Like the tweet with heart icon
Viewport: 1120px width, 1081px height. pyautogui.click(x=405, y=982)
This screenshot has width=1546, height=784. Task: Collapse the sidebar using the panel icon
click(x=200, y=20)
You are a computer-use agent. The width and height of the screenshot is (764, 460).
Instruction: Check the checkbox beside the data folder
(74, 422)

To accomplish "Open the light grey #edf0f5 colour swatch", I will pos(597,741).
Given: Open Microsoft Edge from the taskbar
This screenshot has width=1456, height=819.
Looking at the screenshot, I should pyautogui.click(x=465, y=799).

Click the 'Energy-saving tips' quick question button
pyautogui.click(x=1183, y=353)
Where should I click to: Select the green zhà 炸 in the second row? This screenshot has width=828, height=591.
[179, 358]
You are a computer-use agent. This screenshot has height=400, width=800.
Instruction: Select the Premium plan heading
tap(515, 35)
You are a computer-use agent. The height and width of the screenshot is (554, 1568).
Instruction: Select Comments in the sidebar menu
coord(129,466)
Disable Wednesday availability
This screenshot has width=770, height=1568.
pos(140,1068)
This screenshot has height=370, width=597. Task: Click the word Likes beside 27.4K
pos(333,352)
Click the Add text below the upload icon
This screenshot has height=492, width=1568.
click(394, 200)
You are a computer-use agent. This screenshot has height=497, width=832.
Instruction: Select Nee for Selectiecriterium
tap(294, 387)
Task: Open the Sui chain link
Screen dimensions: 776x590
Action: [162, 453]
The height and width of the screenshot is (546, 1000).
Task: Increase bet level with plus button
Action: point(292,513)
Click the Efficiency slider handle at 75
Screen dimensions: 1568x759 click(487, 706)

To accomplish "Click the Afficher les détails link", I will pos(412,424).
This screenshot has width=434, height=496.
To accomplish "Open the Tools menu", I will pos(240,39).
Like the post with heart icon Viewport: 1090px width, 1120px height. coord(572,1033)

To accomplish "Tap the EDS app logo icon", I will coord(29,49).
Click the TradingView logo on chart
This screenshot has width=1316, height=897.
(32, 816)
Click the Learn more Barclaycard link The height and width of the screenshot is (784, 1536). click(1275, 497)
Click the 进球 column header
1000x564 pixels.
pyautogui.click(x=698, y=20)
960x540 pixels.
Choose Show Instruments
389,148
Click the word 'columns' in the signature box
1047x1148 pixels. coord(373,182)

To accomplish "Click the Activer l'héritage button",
────────────────────
Rewrite all the items above, swapping "computer-use agent" for "GUI automation agent" wherever it occurs and leaving everything else unchanged.

Response to the exercise
Like the tweet with heart icon
Viewport: 1120px width, 1081px height. pyautogui.click(x=405, y=982)
This screenshot has width=1546, height=784. Task: Collapse the sidebar using the panel icon
click(x=200, y=20)
You are a GUI automation agent. The width and height of the screenshot is (764, 460).
Instruction: Check the checkbox beside the data folder
(74, 422)

To accomplish "Open the light grey #edf0f5 colour swatch", I will pos(597,741).
Given: Open Microsoft Edge from the taskbar
This screenshot has width=1456, height=819.
Looking at the screenshot, I should pyautogui.click(x=465, y=799).

Click the 'Energy-saving tips' quick question button
pyautogui.click(x=1183, y=353)
Where should I click to: Select the green zhà 炸 in the second row? This screenshot has width=828, height=591.
[179, 358]
You are a GUI automation agent. This screenshot has height=400, width=800.
Instruction: Select the Premium plan heading
tap(515, 35)
You are a GUI automation agent. The height and width of the screenshot is (554, 1568).
Instruction: Select Comments in the sidebar menu
coord(129,466)
Disable Wednesday availability
This screenshot has width=770, height=1568.
pos(140,1068)
This screenshot has height=370, width=597. Task: Click the word Likes beside 27.4K
pos(333,352)
Click the Add text below the upload icon
This screenshot has height=492, width=1568.
click(394, 200)
You are a GUI automation agent. This screenshot has height=497, width=832.
Instruction: Select Nee for Selectiecriterium
tap(294, 387)
Task: Open the Sui chain link
Screen dimensions: 776x590
Action: [162, 453]
The height and width of the screenshot is (546, 1000).
Task: Increase bet level with plus button
Action: point(292,513)
Click the Efficiency slider handle at 75
Screen dimensions: 1568x759 click(487, 706)

To accomplish "Click the Afficher les détails link", I will pos(412,424).
This screenshot has width=434, height=496.
To accomplish "Open the Tools menu", I will pos(240,39).
Like the post with heart icon Viewport: 1090px width, 1120px height. coord(572,1033)

To accomplish "Tap the EDS app logo icon", I will coord(29,49).
Click the TradingView logo on chart
This screenshot has width=1316, height=897.
(32, 816)
Click the Learn more Barclaycard link The height and width of the screenshot is (784, 1536). click(1275, 497)
Click the 进球 column header
1000x564 pixels.
pyautogui.click(x=698, y=20)
960x540 pixels.
Choose Show Instruments
389,148
Click the word 'columns' in the signature box
1047x1148 pixels. coord(373,182)

To accomplish "Click the Activer l'héritage button",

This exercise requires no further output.